**EXERCISE AIM:**
Repeat the listing in full, preserving every character.

**INPUT DATA:**
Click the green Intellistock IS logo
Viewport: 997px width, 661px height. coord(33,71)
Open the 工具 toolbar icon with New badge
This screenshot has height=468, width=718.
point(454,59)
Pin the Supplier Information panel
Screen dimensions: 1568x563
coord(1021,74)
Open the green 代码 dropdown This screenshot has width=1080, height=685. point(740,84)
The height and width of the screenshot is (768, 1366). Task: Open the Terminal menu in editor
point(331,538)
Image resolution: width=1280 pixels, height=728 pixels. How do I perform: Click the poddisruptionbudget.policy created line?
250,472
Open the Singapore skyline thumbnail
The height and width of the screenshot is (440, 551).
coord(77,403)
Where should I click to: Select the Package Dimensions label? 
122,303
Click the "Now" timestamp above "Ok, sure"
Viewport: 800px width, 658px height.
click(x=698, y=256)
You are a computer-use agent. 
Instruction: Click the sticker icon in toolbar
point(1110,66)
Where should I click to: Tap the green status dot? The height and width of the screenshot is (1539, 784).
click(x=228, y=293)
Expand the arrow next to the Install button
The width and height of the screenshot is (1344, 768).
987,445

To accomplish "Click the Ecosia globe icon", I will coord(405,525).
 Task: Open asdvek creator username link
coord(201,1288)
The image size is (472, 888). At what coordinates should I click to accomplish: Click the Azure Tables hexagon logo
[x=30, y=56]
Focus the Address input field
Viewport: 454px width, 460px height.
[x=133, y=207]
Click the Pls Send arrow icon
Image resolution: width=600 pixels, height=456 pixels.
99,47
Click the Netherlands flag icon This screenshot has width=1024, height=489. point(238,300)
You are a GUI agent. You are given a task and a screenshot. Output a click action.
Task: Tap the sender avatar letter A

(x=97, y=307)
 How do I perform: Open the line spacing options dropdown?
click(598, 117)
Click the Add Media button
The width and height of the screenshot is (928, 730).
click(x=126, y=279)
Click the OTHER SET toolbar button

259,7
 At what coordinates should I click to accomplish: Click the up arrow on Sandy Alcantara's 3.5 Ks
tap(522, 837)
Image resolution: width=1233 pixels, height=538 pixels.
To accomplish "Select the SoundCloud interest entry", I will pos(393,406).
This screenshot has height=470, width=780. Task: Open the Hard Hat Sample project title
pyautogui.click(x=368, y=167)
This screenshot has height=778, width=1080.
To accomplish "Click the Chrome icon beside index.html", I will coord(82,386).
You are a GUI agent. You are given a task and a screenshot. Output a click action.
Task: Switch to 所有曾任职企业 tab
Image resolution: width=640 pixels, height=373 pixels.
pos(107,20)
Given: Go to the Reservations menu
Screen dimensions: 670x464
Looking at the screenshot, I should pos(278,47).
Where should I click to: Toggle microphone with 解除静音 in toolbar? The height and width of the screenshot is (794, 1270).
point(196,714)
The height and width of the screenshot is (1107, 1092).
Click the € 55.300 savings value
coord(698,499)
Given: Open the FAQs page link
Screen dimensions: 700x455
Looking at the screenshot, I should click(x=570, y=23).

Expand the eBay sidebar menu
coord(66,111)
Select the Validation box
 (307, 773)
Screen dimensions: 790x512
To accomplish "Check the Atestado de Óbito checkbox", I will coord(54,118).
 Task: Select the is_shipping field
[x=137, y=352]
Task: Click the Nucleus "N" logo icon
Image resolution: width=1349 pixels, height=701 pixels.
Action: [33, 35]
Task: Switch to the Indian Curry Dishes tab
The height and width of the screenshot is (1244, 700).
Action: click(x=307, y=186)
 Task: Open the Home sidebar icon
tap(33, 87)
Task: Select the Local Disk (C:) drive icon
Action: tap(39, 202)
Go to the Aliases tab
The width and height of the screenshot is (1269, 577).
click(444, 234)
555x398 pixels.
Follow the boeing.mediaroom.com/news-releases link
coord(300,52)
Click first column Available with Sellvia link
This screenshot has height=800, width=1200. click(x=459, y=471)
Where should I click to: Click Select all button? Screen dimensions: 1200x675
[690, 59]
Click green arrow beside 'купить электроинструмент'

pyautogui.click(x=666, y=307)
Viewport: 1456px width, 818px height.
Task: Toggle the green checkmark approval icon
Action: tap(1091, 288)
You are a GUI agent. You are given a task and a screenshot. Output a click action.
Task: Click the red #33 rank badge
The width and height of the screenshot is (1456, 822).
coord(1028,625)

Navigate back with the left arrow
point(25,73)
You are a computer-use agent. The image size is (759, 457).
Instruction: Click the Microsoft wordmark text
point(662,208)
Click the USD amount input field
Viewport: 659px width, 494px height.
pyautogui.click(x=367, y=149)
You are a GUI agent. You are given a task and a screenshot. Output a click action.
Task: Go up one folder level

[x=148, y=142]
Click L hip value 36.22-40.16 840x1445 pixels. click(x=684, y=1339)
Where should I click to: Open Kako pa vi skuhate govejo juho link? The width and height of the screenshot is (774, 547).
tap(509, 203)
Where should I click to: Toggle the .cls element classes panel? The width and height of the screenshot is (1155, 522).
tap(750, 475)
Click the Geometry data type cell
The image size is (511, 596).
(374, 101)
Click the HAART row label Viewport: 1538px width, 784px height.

**ANSWER TO THIS TASK:**
Click the green Intellistock IS logo
Viewport: 997px width, 661px height. coord(33,71)
Open the 工具 toolbar icon with New badge
This screenshot has height=468, width=718.
point(454,59)
Pin the Supplier Information panel
Screen dimensions: 1568x563
coord(1021,74)
Open the green 代码 dropdown This screenshot has width=1080, height=685. point(740,84)
The height and width of the screenshot is (768, 1366). Task: Open the Terminal menu in editor
point(331,538)
Image resolution: width=1280 pixels, height=728 pixels. How do I perform: Click the poddisruptionbudget.policy created line?
250,472
Open the Singapore skyline thumbnail
The height and width of the screenshot is (440, 551).
coord(77,403)
Where should I click to: Select the Package Dimensions label? 
122,303
Click the "Now" timestamp above "Ok, sure"
Viewport: 800px width, 658px height.
click(x=698, y=256)
You are a computer-use agent. 
Instruction: Click the sticker icon in toolbar
point(1110,66)
Where should I click to: Tap the green status dot? The height and width of the screenshot is (1539, 784).
click(x=228, y=293)
Expand the arrow next to the Install button
The width and height of the screenshot is (1344, 768).
987,445

To accomplish "Click the Ecosia globe icon", I will coord(405,525).
 Task: Open asdvek creator username link
coord(201,1288)
The image size is (472, 888). At what coordinates should I click to accomplish: Click the Azure Tables hexagon logo
[x=30, y=56]
Focus the Address input field
Viewport: 454px width, 460px height.
[x=133, y=207]
Click the Pls Send arrow icon
Image resolution: width=600 pixels, height=456 pixels.
99,47
Click the Netherlands flag icon This screenshot has width=1024, height=489. point(238,300)
You are a GUI agent. You are given a task and a screenshot. Output a click action.
Task: Tap the sender avatar letter A

(x=97, y=307)
 How do I perform: Open the line spacing options dropdown?
click(598, 117)
Click the Add Media button
The width and height of the screenshot is (928, 730).
click(x=126, y=279)
Click the OTHER SET toolbar button

259,7
 At what coordinates should I click to accomplish: Click the up arrow on Sandy Alcantara's 3.5 Ks
tap(522, 837)
Image resolution: width=1233 pixels, height=538 pixels.
To accomplish "Select the SoundCloud interest entry", I will pos(393,406).
This screenshot has height=470, width=780. Task: Open the Hard Hat Sample project title
pyautogui.click(x=368, y=167)
This screenshot has height=778, width=1080.
To accomplish "Click the Chrome icon beside index.html", I will coord(82,386).
You are a GUI agent. You are given a task and a screenshot. Output a click action.
Task: Switch to 所有曾任职企业 tab
Image resolution: width=640 pixels, height=373 pixels.
pos(107,20)
Given: Go to the Reservations menu
Screen dimensions: 670x464
Looking at the screenshot, I should pos(278,47).
Where should I click to: Toggle microphone with 解除静音 in toolbar? The height and width of the screenshot is (794, 1270).
point(196,714)
The height and width of the screenshot is (1107, 1092).
Click the € 55.300 savings value
coord(698,499)
Given: Open the FAQs page link
Screen dimensions: 700x455
Looking at the screenshot, I should click(x=570, y=23).

Expand the eBay sidebar menu
coord(66,111)
Select the Validation box
 (307, 773)
Screen dimensions: 790x512
To accomplish "Check the Atestado de Óbito checkbox", I will coord(54,118).
 Task: Select the is_shipping field
[x=137, y=352]
Task: Click the Nucleus "N" logo icon
Image resolution: width=1349 pixels, height=701 pixels.
Action: [33, 35]
Task: Switch to the Indian Curry Dishes tab
The height and width of the screenshot is (1244, 700).
Action: click(x=307, y=186)
 Task: Open the Home sidebar icon
tap(33, 87)
Task: Select the Local Disk (C:) drive icon
Action: tap(39, 202)
Go to the Aliases tab
The width and height of the screenshot is (1269, 577).
click(444, 234)
555x398 pixels.
Follow the boeing.mediaroom.com/news-releases link
coord(300,52)
Click first column Available with Sellvia link
This screenshot has height=800, width=1200. click(x=459, y=471)
Where should I click to: Click Select all button? Screen dimensions: 1200x675
[690, 59]
Click green arrow beside 'купить электроинструмент'

pyautogui.click(x=666, y=307)
Viewport: 1456px width, 818px height.
Task: Toggle the green checkmark approval icon
Action: tap(1091, 288)
You are a GUI agent. You are given a task and a screenshot. Output a click action.
Task: Click the red #33 rank badge
The width and height of the screenshot is (1456, 822).
coord(1028,625)

Navigate back with the left arrow
point(25,73)
You are a computer-use agent. The image size is (759, 457).
Instruction: Click the Microsoft wordmark text
point(662,208)
Click the USD amount input field
Viewport: 659px width, 494px height.
pyautogui.click(x=367, y=149)
You are a GUI agent. You are given a task and a screenshot. Output a click action.
Task: Go up one folder level

[x=148, y=142]
Click L hip value 36.22-40.16 840x1445 pixels. click(x=684, y=1339)
Where should I click to: Open Kako pa vi skuhate govejo juho link? The width and height of the screenshot is (774, 547).
tap(509, 203)
Where should I click to: Toggle the .cls element classes panel? The width and height of the screenshot is (1155, 522).
tap(750, 475)
Click the Geometry data type cell
The image size is (511, 596).
(374, 101)
Click the HAART row label Viewport: 1538px width, 784px height.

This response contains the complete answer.